Lacy and his talented Driven Me Crazy marked a 214 in the first go of the Non-Pro at the Super Stakes, but then ran into troubles in the second go and scored a 198.

“In the first go, my horse did everything right but in the second go he just kind of came unraveled,” Lacy said. “I wanted to make sure I came up in this pen, and when I did I was pushing the cow a little too much. He started to come up. I was worried about making sure he sucked back in that turn. I wasn’t able to get that done in the second go.”

Even then, Lacy secured a favorable spot in the Limited Non-Pro finals. He and Driven Me Crazy worked third in the set. The cow Lacy liked best was worked beforehand, so he opted for something different for his first cut.

“I just wanted to make sure everything was clean and that I gave my horse an opportunity to cut and do what he needed to do,” Lacy said. “Everything worked out great because he stayed in the middle of the pen.”

After the second cow, Lacy was appreciating his horse’s dedication and talent even more.

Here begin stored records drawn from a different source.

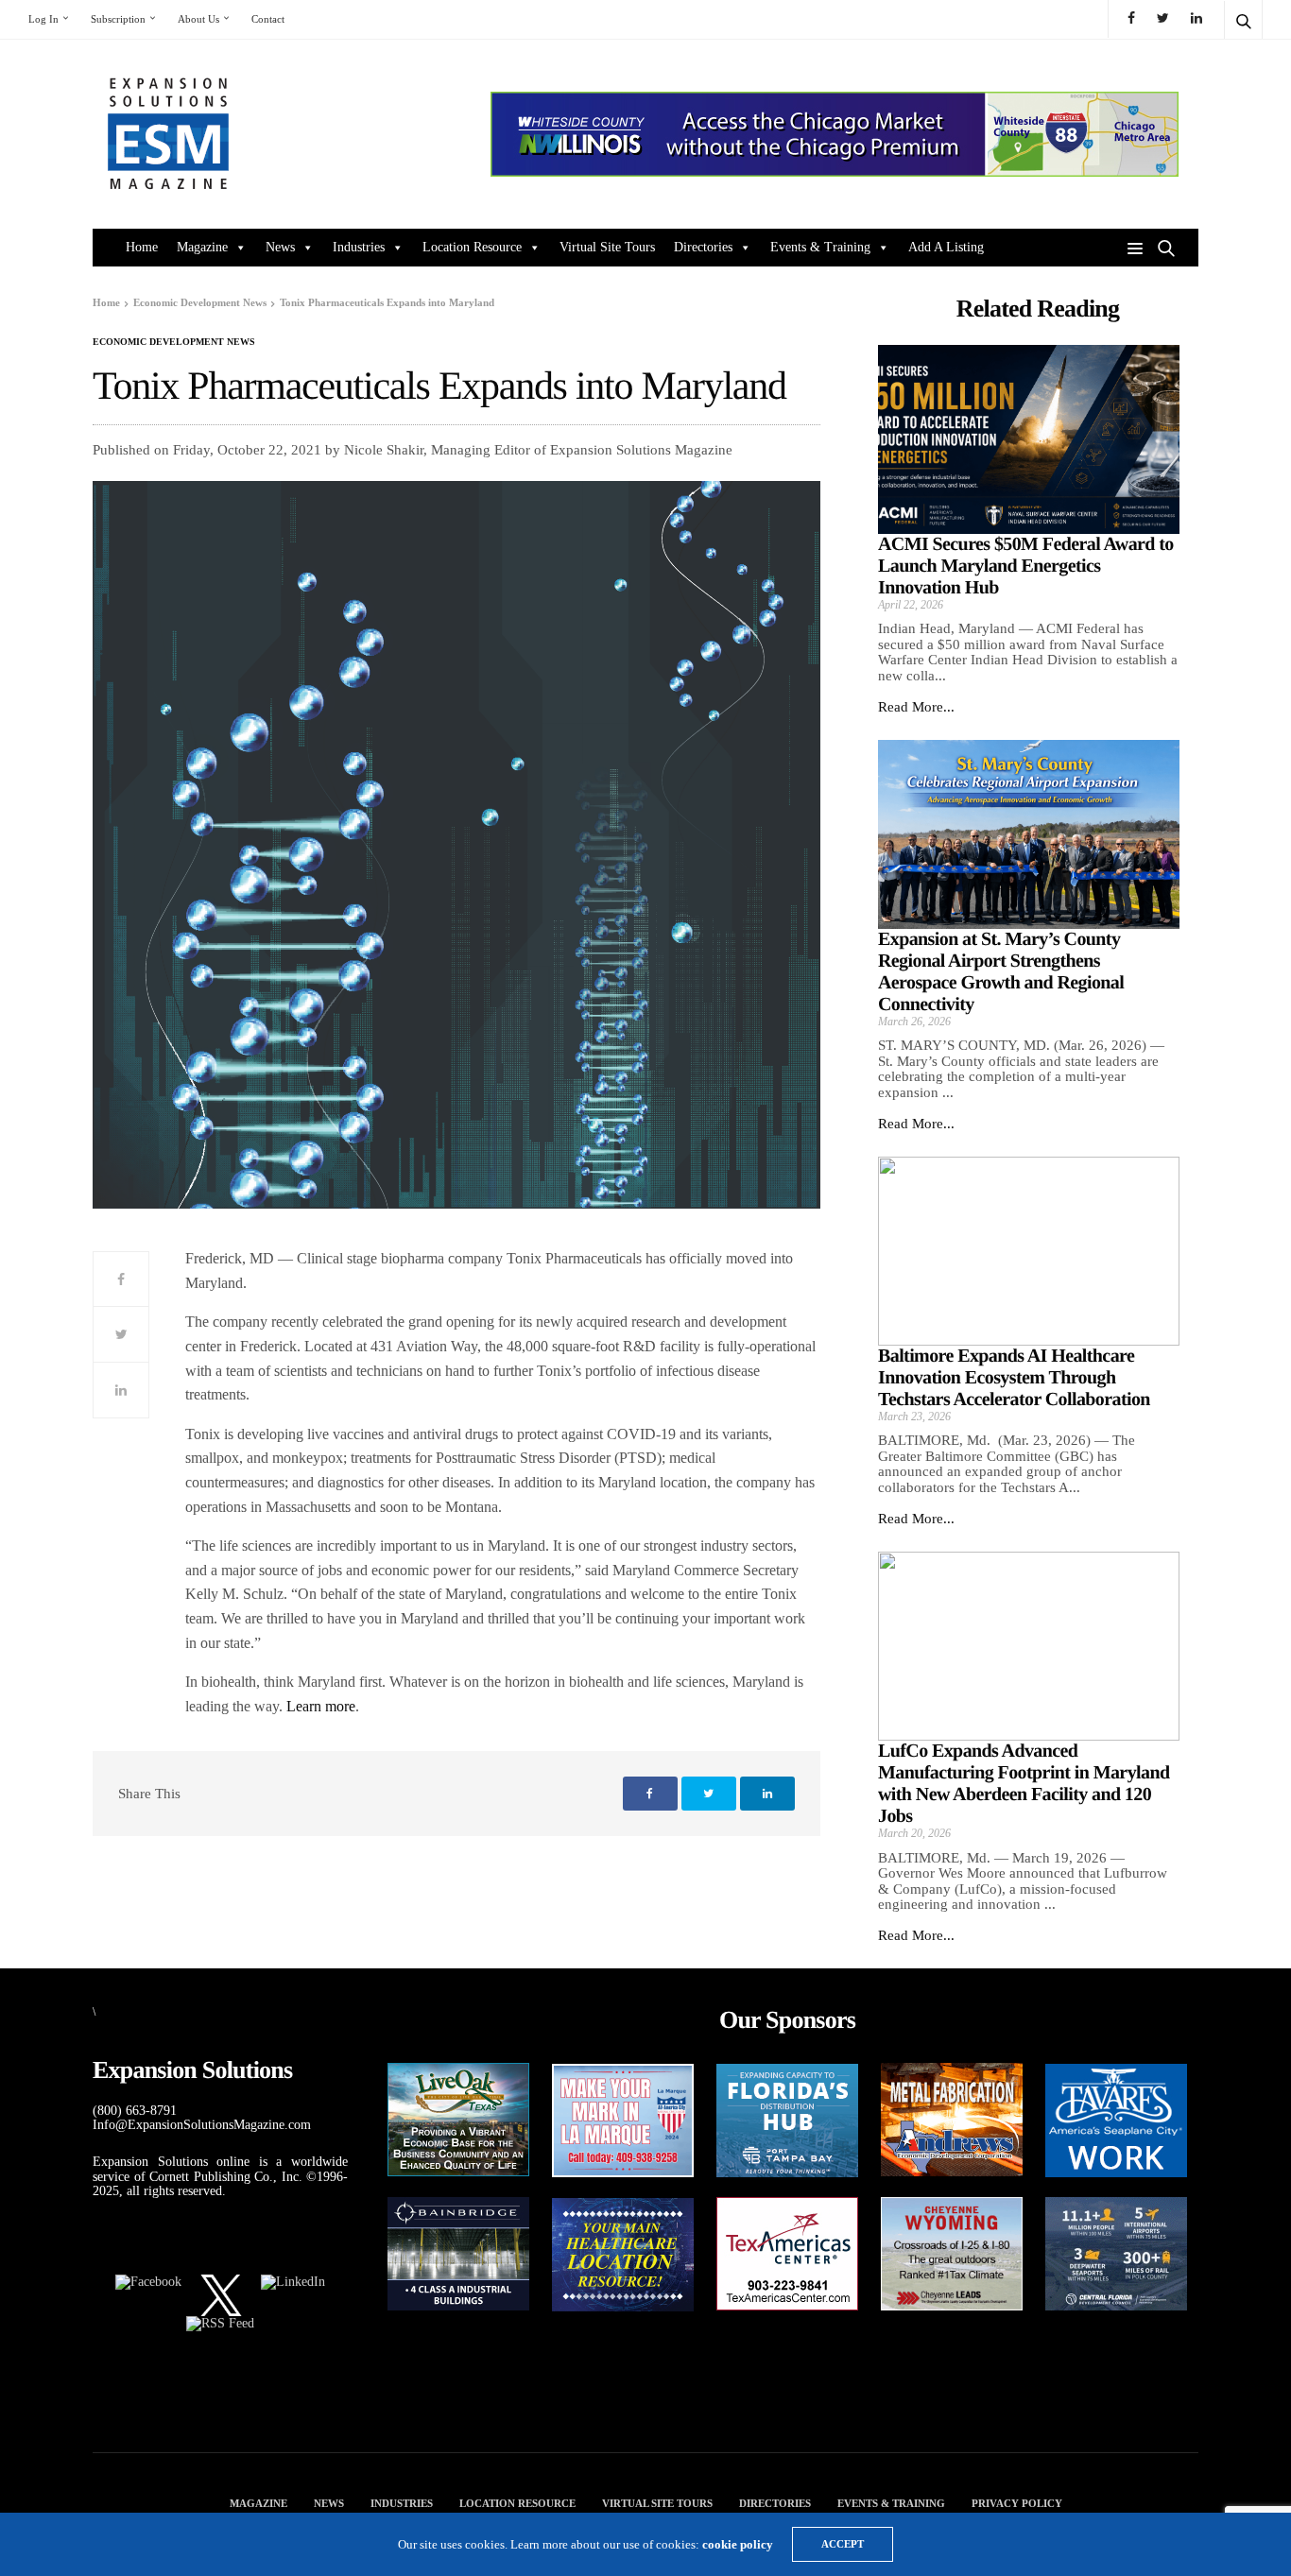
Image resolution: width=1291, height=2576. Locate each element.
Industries (359, 247)
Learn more (320, 1706)
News (280, 247)
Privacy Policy (1017, 2503)
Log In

“My horse just got better and better.” Lacy said. “ I wanted to make sure I controlled the cow and kept it in the center of the pen. I felt like the more I rode him into that stop, the better he got. That built my confidence and I think it built his confidence, as well.”

Lacy’s family has been in the cutting horse industry for many years. His dad, Bill Lacy, owns a construction business in Colorado and has ridden horses as a hobby. Nathan Lacy, 26, rode cutting horses as a child, but took a hiatus during his high school and college years so  he could devote more time to playing hockey. After two years of academia and competitive hockey at a college in Playmouth, N.H., Lacy returned home to Colorado so he could help his dad with the construction business and also ride horses. Slowly but surely, riding horses moved up on the young man’s priority list. Lacy eventually decided to make a living in the cutting business – buying, riding and selling horses.

“I like waking up and riding horses,” Lacy said. “I prefer to do something I enjoy every day, opposed to doing something that’s going to be stressful. I’d rather wake up and be happy doing what I do every day.”